What you are asked to do:
Duplicate the part of the material that opens with the line containing "This screenshot has width=148, height=152." and closes with the line containing "The image size is (628, 558). click(68, 74)", including both of those lines.

Given information:

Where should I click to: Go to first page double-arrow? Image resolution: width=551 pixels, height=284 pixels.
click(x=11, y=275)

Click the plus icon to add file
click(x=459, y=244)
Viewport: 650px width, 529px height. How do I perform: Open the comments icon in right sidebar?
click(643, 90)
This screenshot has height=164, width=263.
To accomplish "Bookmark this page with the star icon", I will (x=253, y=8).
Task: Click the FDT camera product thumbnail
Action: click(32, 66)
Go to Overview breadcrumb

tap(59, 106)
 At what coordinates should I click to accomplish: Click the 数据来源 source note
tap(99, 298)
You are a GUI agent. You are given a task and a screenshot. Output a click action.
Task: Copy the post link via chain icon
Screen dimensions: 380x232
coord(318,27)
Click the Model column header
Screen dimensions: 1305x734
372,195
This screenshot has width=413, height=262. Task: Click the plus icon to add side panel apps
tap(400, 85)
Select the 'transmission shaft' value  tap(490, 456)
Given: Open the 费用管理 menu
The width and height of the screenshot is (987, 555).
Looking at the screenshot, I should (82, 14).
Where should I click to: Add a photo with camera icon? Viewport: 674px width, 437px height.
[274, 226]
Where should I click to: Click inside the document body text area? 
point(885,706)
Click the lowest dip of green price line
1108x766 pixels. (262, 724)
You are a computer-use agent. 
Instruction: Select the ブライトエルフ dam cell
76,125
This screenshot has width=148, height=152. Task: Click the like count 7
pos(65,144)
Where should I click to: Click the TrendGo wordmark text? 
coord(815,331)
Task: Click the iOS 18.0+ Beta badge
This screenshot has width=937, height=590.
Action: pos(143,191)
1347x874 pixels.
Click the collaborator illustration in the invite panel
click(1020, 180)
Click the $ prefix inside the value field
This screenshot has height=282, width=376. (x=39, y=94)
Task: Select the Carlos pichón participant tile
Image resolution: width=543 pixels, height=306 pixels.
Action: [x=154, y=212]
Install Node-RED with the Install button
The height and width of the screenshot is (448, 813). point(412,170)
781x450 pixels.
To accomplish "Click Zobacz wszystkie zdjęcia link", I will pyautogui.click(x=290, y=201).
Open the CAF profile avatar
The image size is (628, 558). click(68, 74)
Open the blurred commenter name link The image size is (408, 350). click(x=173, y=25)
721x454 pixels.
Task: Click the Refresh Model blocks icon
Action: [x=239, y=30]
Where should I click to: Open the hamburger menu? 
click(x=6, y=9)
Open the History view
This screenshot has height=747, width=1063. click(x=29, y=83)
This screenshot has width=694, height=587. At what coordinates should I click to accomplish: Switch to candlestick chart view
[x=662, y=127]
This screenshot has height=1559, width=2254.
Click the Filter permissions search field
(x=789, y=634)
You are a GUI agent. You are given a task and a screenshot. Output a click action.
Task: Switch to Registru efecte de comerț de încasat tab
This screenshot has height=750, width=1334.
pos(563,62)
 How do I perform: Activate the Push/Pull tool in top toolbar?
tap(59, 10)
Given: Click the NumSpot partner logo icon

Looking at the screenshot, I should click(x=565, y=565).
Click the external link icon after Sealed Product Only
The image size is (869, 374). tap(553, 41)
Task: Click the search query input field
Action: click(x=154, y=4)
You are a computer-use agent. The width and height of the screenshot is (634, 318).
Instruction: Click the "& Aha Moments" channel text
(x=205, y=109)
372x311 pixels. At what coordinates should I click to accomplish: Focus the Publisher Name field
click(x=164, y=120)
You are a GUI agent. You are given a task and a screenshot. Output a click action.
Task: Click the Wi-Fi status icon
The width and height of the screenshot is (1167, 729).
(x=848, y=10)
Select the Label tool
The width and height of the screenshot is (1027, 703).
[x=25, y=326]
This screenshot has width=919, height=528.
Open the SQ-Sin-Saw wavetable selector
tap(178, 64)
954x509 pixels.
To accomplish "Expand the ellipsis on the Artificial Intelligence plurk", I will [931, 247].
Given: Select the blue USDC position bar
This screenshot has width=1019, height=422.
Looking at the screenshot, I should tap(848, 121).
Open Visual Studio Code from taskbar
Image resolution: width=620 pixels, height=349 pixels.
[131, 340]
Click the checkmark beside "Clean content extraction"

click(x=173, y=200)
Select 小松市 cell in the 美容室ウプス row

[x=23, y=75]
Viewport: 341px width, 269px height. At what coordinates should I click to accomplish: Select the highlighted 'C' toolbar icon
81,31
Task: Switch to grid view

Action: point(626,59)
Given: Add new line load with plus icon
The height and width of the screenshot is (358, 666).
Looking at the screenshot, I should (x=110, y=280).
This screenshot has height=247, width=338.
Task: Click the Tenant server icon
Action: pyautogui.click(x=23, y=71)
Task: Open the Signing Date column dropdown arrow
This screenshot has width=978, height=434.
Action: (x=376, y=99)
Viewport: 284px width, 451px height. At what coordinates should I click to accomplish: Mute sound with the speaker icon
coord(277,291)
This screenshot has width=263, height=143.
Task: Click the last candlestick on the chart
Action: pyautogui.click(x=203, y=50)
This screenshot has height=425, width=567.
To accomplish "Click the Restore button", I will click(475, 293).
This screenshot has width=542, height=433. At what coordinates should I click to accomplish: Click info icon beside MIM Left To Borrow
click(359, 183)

Expected output:
This screenshot has width=148, height=152. Task: Click the like count 7
pos(65,144)
Where should I click to: Click the TrendGo wordmark text? 
coord(815,331)
Task: Click the iOS 18.0+ Beta badge
This screenshot has width=937, height=590.
Action: pos(143,191)
1347x874 pixels.
Click the collaborator illustration in the invite panel
click(1020, 180)
Click the $ prefix inside the value field
This screenshot has height=282, width=376. (x=39, y=94)
Task: Select the Carlos pichón participant tile
Image resolution: width=543 pixels, height=306 pixels.
Action: [x=154, y=212]
Install Node-RED with the Install button
The height and width of the screenshot is (448, 813). point(412,170)
781x450 pixels.
To accomplish "Click Zobacz wszystkie zdjęcia link", I will pyautogui.click(x=290, y=201).
Open the CAF profile avatar
The image size is (628, 558). click(68, 74)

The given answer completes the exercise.